The effect of a reduction in value of banks’ investment securities is not accounted for in the same way for all classes of investment securities. It is important to note that the reduction in value applies only to securities that investors (banks) purchased without the intention of holding to maturity. It can be inferred that only Hold to Sell and Hold to Collect and Sell securities are impacted by the rise in interest rates or expected return as far as accounting is concerned. This is because since Hold to Sell and Hold to Collect and Sell investments can be sold by banks at any point in time, their book values must reflect the prevailing market values. The comparison made between book values and market values to determine the gain or loss made is properly accounted for using IFRS 13. This standard relates to fair value accounting, which is often called ‘marked to market accounting’.
Accounting for Impact of Interest rate on Banks’ Investment Securities (Marked to Market)
The accounting treatment for investment security under marked to market is different for Hold to Sell and Hold to Collect and Sell investments. The effect of interest rate changes on Hold to Sell investment securities is accounted for through the Profit and Loss (P&L) Statement, whereas the same interest rate changes on Hold to Collect and Sell investment securities are accounted for through the Statement of Other Comprehensive Income (OCI). The accounting entries for losses made due to interest rate increases are shown in Table 1 below.
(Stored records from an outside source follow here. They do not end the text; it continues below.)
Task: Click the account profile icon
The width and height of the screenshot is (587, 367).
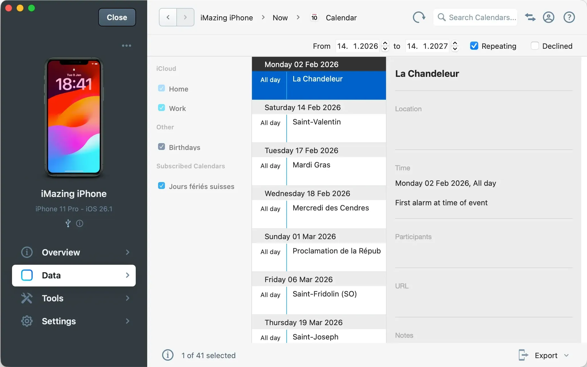Action: [549, 17]
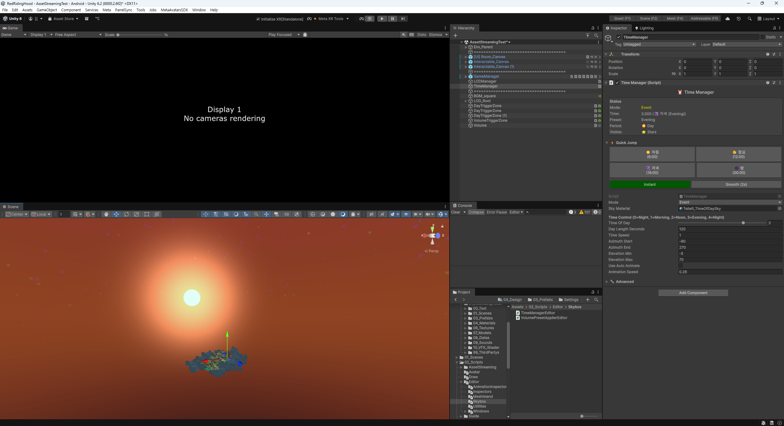Click the Smooth (2s) button
Image resolution: width=784 pixels, height=426 pixels.
(736, 185)
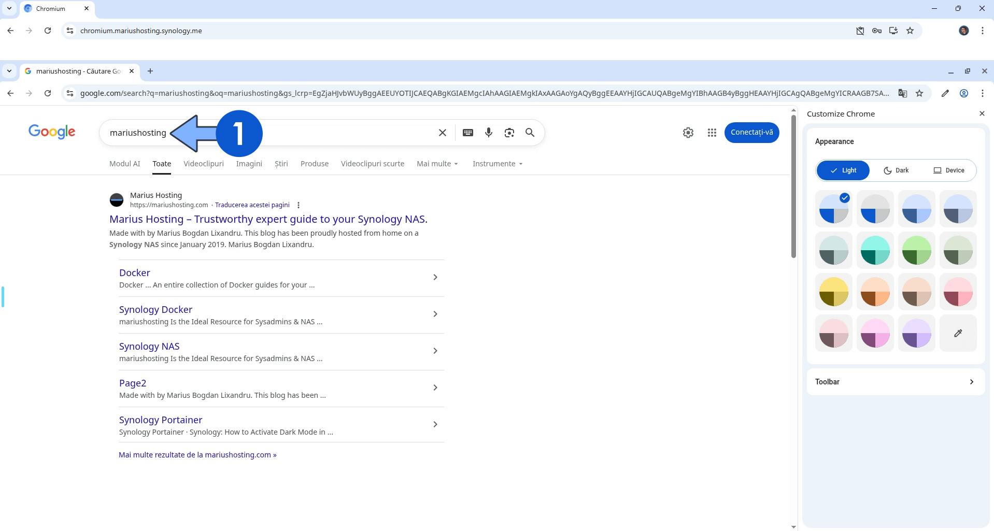Search by voice using the microphone icon
This screenshot has height=531, width=994.
488,133
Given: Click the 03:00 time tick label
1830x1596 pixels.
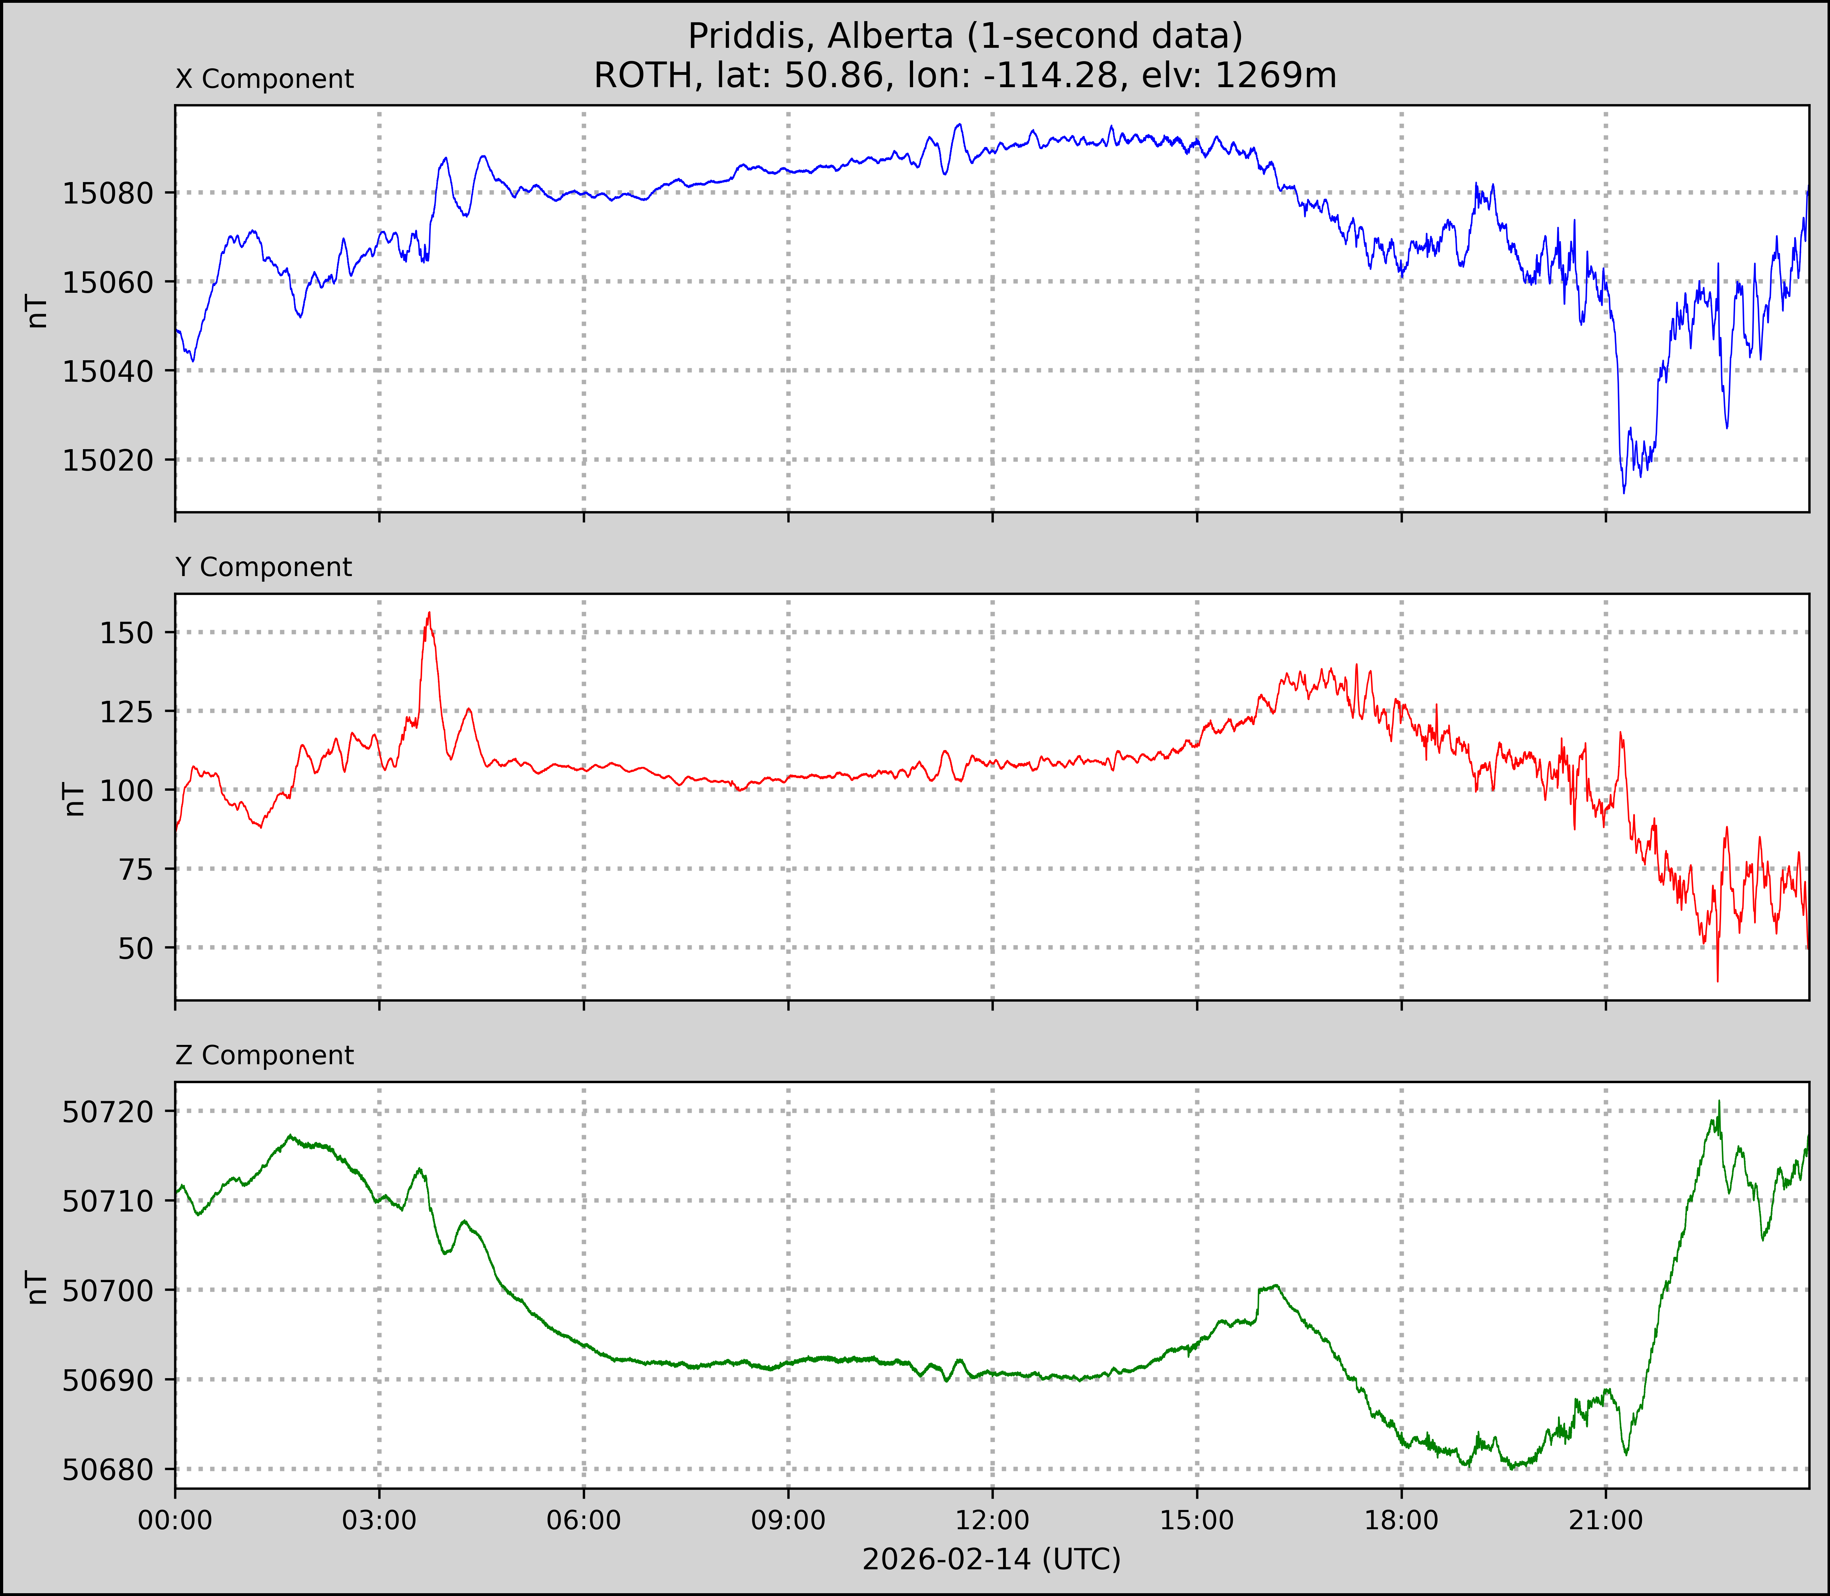Looking at the screenshot, I should pyautogui.click(x=379, y=1520).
Table 1: Accounting for marked to market losses on investment securities
|Hold to Sell||Dr||Profit and Loss Account|
|Cr||Hold to Sell Investment Securities|
|Hold to Collect and Sell||Dr||Other Comprehensive Income|
|Cr||Hold to Collect and Sell Investment Securities|
From the published financial statements of banks as at December 2021, GH¢13.78billion out of the GH¢87.30billion financial securities were jointly classified as Hold to Sell and Hold to Collect and Sell securities. This implies that a significant number of banks are likely to record marked to market losses in their respective 2022 financials. As such, these banks will take the necessary steps to further reduce the volume of securities held under these classes of investments. Banks that were able to properly forecast and sold off these classes of securities before the interest rate rises are likely to record higher income on the trading investment line of the Profit and Loss Statement coupled with a significant drop in trading investment assets.
Outlook on investment securities
The fall in price of investment securities also present opportunities for banks and individuals with excess liquidity to buy the cheap securities and hold them to maturity. This is because although prices are falling on the market, the securities will still pay coupons when due as well as the face value upon maturity ceteris paribus.
Going into the year 2023, most banks will be careful about the volume of securities they keep under Hold to Sell and Hold to Collect and Sell categories, bearing in mind any future increases in interest rates. This is to help them avoid taking marked to market losses that will adversely impact on profitability or other comprehensive income.
NB: Industry figures exclude Universal Merchant Bank, OmniBsic Bank and National Investment Bank (Their figures were not available).
The author is an MPhil Finance graduate of the University of Ghana Business School and a member of the Institute of Chartered Accountants, Ghana.